病院に駆けつけると、ユイはベッドの上で、苦しそうな寝息を立てていた。医者は、静かに首を振った。
「彼女は、もう自分だけの悪夢の中にいる。我々には、もう……」
僕は、祈るような気持ちで、ユイの手にそっと触れた。そして、ずっと封印してきた能力を使った。
【他人の夢を一口だけ食べる】
瞬間、僕の口の中に、今まで経験したことのない、強烈な「味」が広がった。
――冷たい鉄の味。焦げ付いた回路の匂い。そして、耳を塞ぎたくなるような、不協和音。
それは、壊れたオルゴールの味だった。
僕は、医者に叫んだ。
「オルゴールです!彼女の悪夢は、壊れたオルゴールに関係があるはずです!」
医者は訝しげな顔をしたが、ユイの両親が、はっとした顔で言った。
「あの子が小さい頃、大切にしていたオルゴールを、私たちの不注意で壊してしまったことがあるんです……」
それが、悪夢の正体だった。医者たちは、その情報を元に、カウンセラーと協力して、ユイの深層心理に「オルゴールは、ちゃんと修理されたよ」というメッセージを送り続けた。
数日後、ユイは、奇跡的に目を覚ました。
この日を境に、僕の人生は変わった。
僕の「ゴミ能力」は、悪夢のループの「核」となっている、たった一つの象徴的な味――すなわち、原因を特定できる、世界で唯一の能力だったのだ。
僕は、国中の病院を回るようになった。「魂のソムリエ」と呼ばれた。
昏睡状態の患者の手に触れ、その悪夢を一口だけ「味わう」。
「……この味は、錆びたブランコだ。きっと、公園での悲しい記憶が」
「……甘い、甘すぎるケーキの味。誕生日に、何かあったのかもしれない」
「……これは、雨の日の、濡れたアスファルトの匂いだ」
僕の伝える、断片的な「味」のイメージ。それを元に、医者たちが患者の過去を探り、治療の糸口を見つけ出していく。

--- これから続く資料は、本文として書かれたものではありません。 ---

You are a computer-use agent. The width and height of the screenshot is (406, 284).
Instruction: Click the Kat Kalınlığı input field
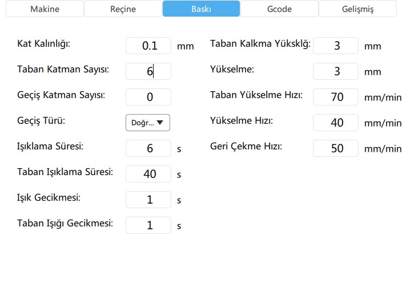click(148, 46)
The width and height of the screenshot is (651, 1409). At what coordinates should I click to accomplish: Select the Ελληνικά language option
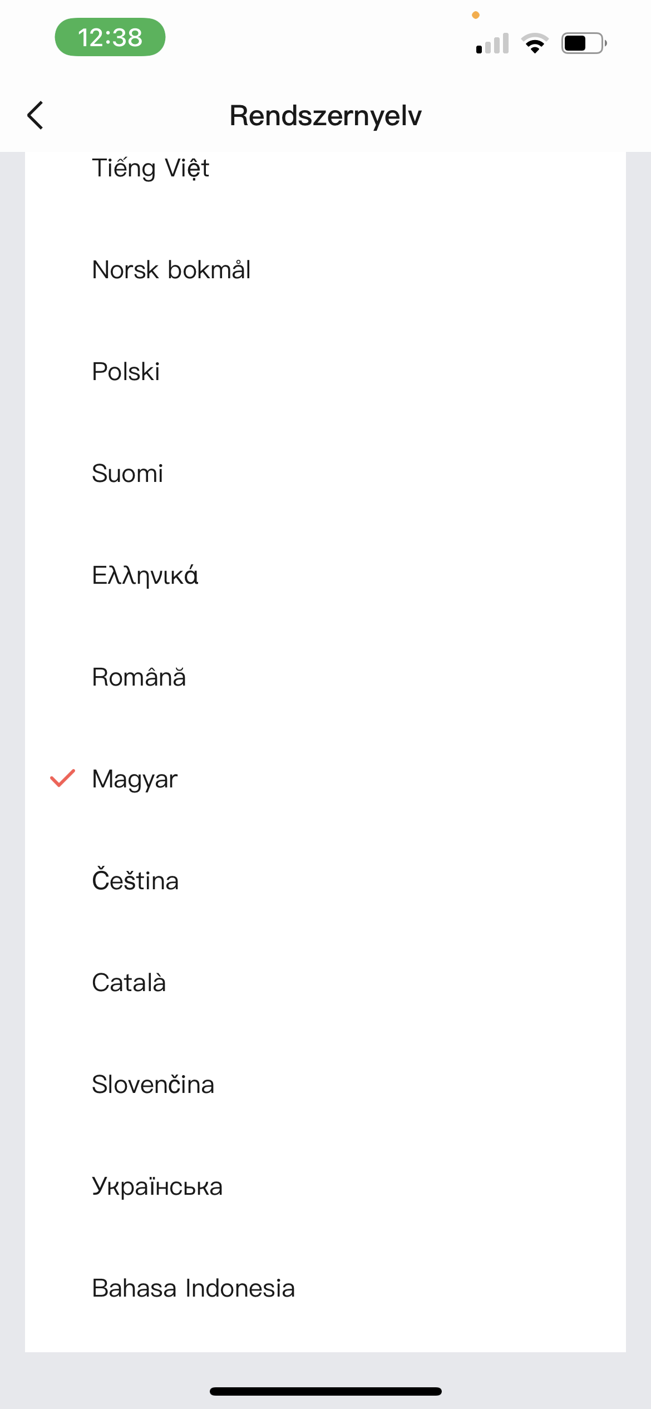145,575
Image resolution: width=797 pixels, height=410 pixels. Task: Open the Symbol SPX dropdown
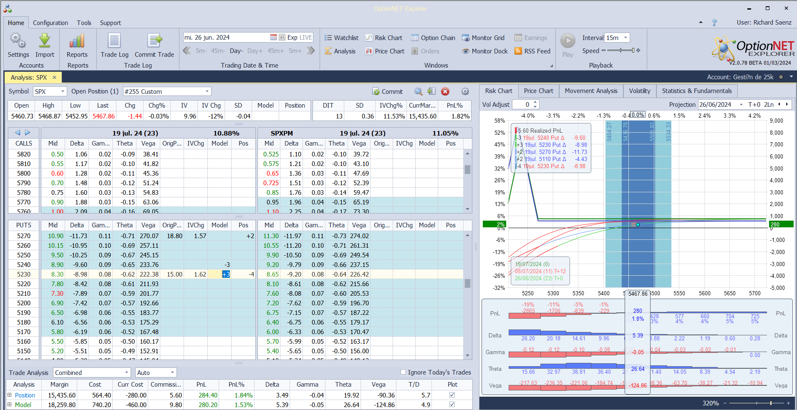pos(63,92)
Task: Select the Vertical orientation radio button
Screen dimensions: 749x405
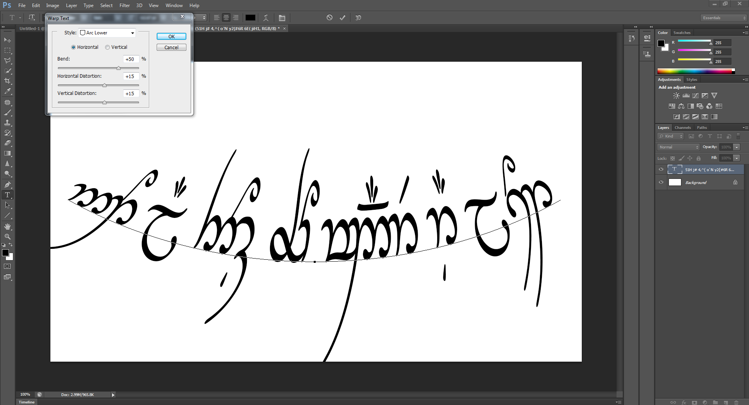Action: coord(107,47)
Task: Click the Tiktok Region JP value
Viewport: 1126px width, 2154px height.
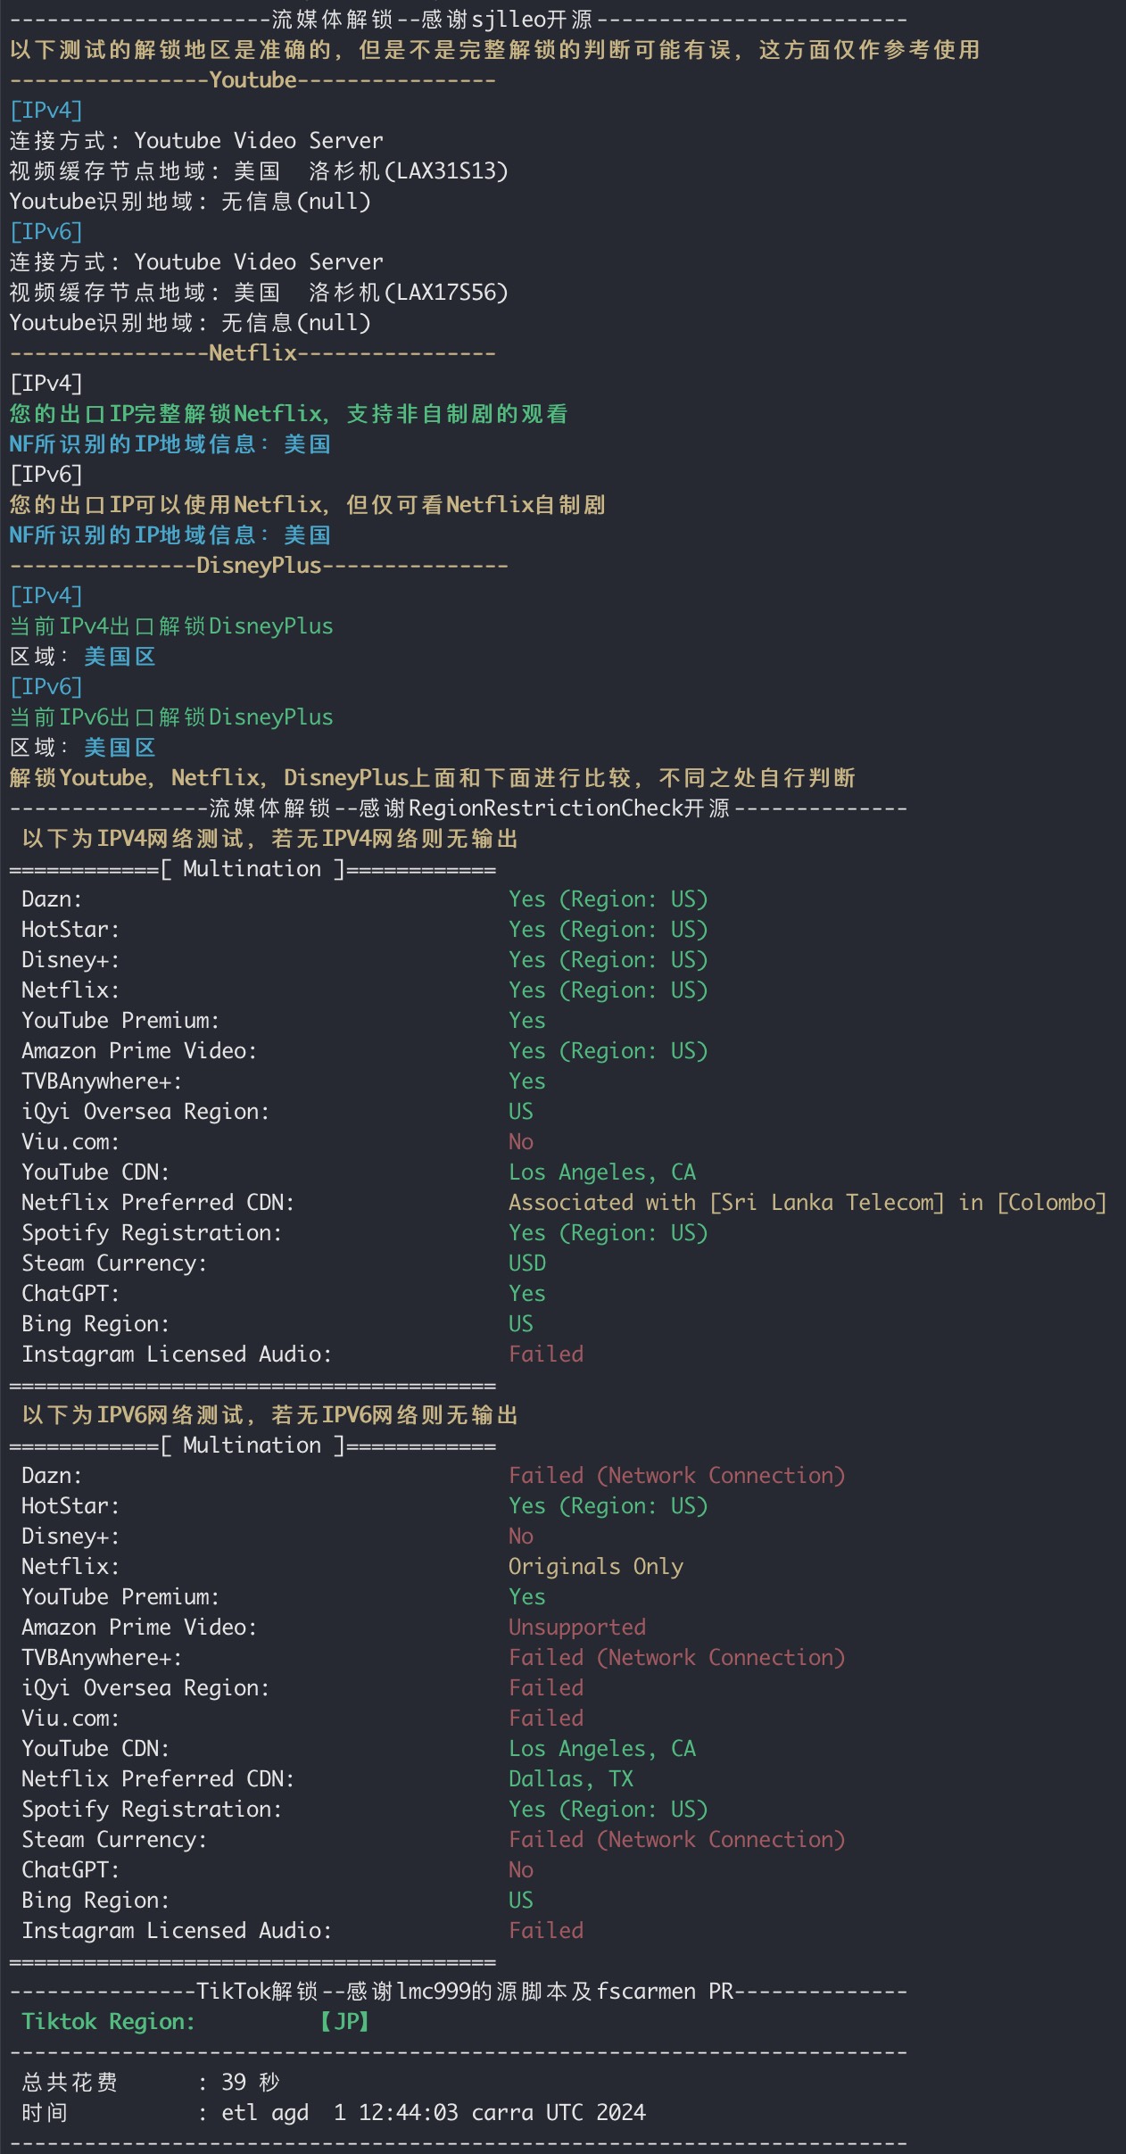Action: 345,2022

僕はヒーローじゃない。悪夢と戦う力もない。ただ、誰にも分からない、悪夢の「味」が分かるだけ。
でも、それで十分だった。
今日も僕は、誰かの夢の淵に立ち、そっと手を伸ばす。絶望の味の中から、たった一つの希望のかけらを探し出すために。
やっぱ、能力バトルものは燃えるな。まあ、これはバトルじゃないけど。どんなにくだらない力でも、使い方次第でヒーローになれる。そういうのが、ロマンだよな。